Regia di John Ford vedi scheda film
Tra i magnifici scenari della Monument Valley, la sabbia, il vento e l’imponenza della natura assistiamo alla ricerca che due uomini compiono.
Uno di loro, Ethan Edwards, forse avrà il compito più difficile. Quello di ritrovare oltre a Debbie, una bambina rapita dagli indiani, anche la propria anima.
John Ford carica il suo film di toni malinconici e crepuscolari, il mito del West non mostra più le sue nette opposizioni tra bene e male, i suoi ruoli definiti e immutabili. Qui è l’ uomo bianco ad essere oscuro ed enigmatico. Quella di Ethan Edwards è una personalità razzista e maschilista, svuotata da quei valori che avevano contraddistinto gli eroi bianchi fino a questo momento.
Un uomo politicamente scorretto che non si accontenta di vedere un indiano morto, ma che sparandogli negli occhi lo vuole condannare ad errare in eterno.
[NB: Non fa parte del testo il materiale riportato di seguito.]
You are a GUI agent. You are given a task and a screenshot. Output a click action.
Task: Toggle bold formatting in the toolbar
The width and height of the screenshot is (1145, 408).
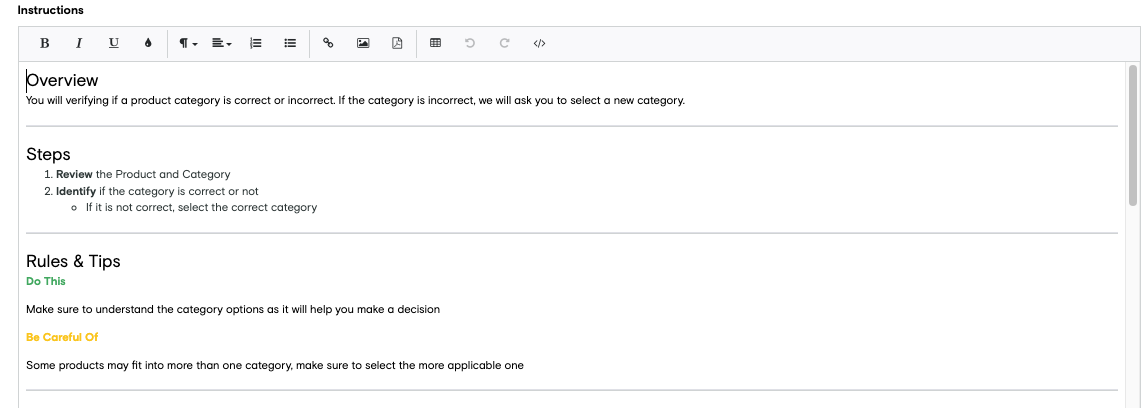44,43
Ethan Edward si ritrova, dopo essere tornato dalla Guerra di Secessione, con la famiglia del fratello. Una famiglia di cui lui è, però, un elemento esterno. Il film infatti si apre con un movimento di macchina che dall’interno della casa della famiglia si sposta verso l’ esterno, attraverso una porta, dove la luce accecante del sole del deserto si incornicia nel buio della casa.
Di fuori compare la figura a cavallo di Edward.
Questo uomo che arriva dal deserto, di cui non sappiamo la storia e che si presenta subito come elemento di rottura degli equilibri familiari.
Infatti nel corso di poco tempo l’intera famiglia del fratello di Ethan verrà sterminata, tranne le due figlie che si presume siano state rapite.
Ethan insieme al “nipote” (un meticcio da lui salvato quando era ancora in fasce) si mettono alla ricerca delle due ragazze.
Da qui il titolo del film (The searchers – I cercatori), che come ho detto rilancia l’interpretazione di una seconda ricerca, spirituale, da parte di Ethan.
La storia allunga i suoi tempi attraverso un tempo ciclico che mostra le stagioni e che accompagna questi due uomini nella loro dura ricerca.
Nell’ arco di cinque anni saranno molti gli incontri che Ethan farà fino ad arrivare al ritrovamento della piccola Debbie, ormai adolescente.
La ragazza è diventata una comanche e in un primo momento Ethan non la riconoscerà come propria nipote e consanguinea, proprio perchè a suo avviso è stata “sporcata” dagli indiani.
Nello stupendo pre-finale del film, Ethan ritrova una parvenza di umanità, sollevando Debbie in aria come era solito fare quando lei era bambina.
Un gesto di grande dolcezza o forse di resa di fronte a qualcosa che non si può sopprimere.
Il nostro provare sentimenti.
Il nostro non poter essere sempre indifferenti davanti alle esperienze che facciamo.
Lo spettatore, quindi, rimane emozionato davanti alla scena perchè crede che Ethan potrebbe uccidere la propria nipote, avendone avuto il sentore da una scena precedenete in cui Ethan cercava appunto di spararle.
Invece il gesto del cowboy è di una purezza esemplare.
In questo modo John Ford chiude magistralmente la sua storia, ricucendo anche temporalmente lo strappo che aveva infranto l’ immutabilità del tempo mitico.
Passato e presente si riuniscono ed Ethan, ridiventato uomo per un attimo, rientra anche lui nel suo essere una figura mitica.
Lui è infatti colui che è costretto ad errare.
Nell’ ultima scena del film lo vediamo mentre riporta Debbie a casa. Una casa dove Ethan non entrerà mai. Ford ce lo mostra in una scena speculare a quella di apertura. Movimento di macchina questa volta dall’esterno all’interno, John Wayne incorniciato tra il buio dell’interno e la luce dell’esterno e una porta che si chiude e sancisce la fine del film.
Ethan non potrà mai avere una famiglia.
Il suo destino è quello della solitudine e dell’errare.
Come la condanna che aveva inflitto all’anima dell’indiano, la stessa sorte toccherà a lui.
John Ford nega una redenzione al proprio personaggio e lo condanna in un tempo dove non ci sono più valori o atti veramente eroici.
Un tempo nel quale neanche quel breve gesto di umanità sembra sia servito a riscattare l’amarezza di un‘intera vita.